Data items
=== Begin Enclosure ===

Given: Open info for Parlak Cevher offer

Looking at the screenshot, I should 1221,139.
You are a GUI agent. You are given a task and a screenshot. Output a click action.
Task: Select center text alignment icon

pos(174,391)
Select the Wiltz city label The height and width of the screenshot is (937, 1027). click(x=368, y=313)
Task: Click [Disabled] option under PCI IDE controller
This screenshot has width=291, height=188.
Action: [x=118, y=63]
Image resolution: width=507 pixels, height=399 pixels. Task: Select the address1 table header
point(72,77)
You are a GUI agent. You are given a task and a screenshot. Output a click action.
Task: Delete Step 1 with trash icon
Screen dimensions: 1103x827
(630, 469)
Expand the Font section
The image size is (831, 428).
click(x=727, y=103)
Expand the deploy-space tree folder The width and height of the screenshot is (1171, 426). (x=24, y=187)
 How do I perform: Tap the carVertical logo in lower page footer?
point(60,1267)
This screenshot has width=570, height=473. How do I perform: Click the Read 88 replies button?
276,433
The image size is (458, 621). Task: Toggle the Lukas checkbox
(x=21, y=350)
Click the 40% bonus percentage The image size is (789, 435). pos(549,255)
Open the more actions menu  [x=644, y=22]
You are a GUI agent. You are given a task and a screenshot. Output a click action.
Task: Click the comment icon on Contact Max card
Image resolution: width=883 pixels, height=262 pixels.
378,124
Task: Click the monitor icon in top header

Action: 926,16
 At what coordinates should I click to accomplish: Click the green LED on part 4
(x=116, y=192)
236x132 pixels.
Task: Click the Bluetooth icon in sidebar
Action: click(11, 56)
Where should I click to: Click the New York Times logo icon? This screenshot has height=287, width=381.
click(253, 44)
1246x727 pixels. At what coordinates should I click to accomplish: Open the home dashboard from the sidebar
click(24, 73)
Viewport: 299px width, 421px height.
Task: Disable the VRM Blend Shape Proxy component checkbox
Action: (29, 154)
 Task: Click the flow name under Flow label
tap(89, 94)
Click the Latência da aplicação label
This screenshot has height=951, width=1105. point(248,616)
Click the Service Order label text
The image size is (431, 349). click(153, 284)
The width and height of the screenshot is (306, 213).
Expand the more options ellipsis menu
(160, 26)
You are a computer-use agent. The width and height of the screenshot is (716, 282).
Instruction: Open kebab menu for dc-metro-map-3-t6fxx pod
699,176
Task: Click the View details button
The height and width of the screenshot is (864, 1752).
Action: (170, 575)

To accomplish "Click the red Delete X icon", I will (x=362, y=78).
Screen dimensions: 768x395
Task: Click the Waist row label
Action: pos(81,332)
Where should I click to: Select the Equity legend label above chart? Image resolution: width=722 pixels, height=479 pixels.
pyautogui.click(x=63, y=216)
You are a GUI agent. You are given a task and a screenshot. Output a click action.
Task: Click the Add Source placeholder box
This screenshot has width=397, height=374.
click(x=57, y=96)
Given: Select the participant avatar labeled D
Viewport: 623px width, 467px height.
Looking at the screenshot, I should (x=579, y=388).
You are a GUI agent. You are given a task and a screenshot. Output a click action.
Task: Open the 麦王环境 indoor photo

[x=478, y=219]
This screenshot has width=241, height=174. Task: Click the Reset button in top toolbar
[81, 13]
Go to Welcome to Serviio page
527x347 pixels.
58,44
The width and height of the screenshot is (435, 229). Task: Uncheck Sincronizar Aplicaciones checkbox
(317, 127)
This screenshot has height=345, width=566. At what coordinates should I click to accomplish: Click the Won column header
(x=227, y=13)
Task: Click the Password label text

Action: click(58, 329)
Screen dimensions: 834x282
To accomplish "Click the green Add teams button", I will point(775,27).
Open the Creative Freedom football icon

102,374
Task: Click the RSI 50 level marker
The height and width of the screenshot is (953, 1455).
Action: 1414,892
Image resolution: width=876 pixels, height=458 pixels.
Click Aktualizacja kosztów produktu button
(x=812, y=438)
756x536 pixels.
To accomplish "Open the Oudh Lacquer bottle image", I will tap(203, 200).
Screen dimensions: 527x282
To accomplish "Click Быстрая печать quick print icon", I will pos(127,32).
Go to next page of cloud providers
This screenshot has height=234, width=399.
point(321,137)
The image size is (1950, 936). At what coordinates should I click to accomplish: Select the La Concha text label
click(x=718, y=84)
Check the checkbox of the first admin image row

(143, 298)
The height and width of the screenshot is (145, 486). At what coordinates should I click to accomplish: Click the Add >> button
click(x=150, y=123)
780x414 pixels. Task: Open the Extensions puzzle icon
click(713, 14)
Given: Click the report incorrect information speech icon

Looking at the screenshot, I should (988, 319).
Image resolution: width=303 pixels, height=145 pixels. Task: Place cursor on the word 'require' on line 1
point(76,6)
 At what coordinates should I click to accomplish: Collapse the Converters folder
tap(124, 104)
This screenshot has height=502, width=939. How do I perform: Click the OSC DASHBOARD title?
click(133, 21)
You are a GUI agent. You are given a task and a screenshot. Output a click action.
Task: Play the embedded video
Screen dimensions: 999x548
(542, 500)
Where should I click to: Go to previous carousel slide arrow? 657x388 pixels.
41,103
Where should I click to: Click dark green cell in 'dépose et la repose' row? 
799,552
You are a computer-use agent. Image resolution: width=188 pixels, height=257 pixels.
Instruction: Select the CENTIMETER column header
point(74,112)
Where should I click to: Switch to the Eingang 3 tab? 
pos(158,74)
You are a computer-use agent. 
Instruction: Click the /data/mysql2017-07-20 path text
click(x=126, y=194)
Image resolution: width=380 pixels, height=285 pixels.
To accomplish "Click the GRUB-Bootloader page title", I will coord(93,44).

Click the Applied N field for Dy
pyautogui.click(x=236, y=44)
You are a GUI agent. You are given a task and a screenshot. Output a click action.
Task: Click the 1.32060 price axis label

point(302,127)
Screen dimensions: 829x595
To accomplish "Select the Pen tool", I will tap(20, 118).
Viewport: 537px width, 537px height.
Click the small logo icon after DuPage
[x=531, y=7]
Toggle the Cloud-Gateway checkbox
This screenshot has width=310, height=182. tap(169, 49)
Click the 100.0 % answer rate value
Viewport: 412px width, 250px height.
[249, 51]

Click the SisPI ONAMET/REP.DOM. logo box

=== End Enclosure ===

• **What to do**:
Print, exactly as written, the first line of the records above and each line after it until the line with "Task: Click [Disabled]", which is printed too.

• **Answer to this problem**:
Given: Open info for Parlak Cevher offer

Looking at the screenshot, I should 1221,139.
You are a GUI agent. You are given a task and a screenshot. Output a click action.
Task: Select center text alignment icon

pos(174,391)
Select the Wiltz city label The height and width of the screenshot is (937, 1027). click(x=368, y=313)
Task: Click [Disabled] option under PCI IDE controller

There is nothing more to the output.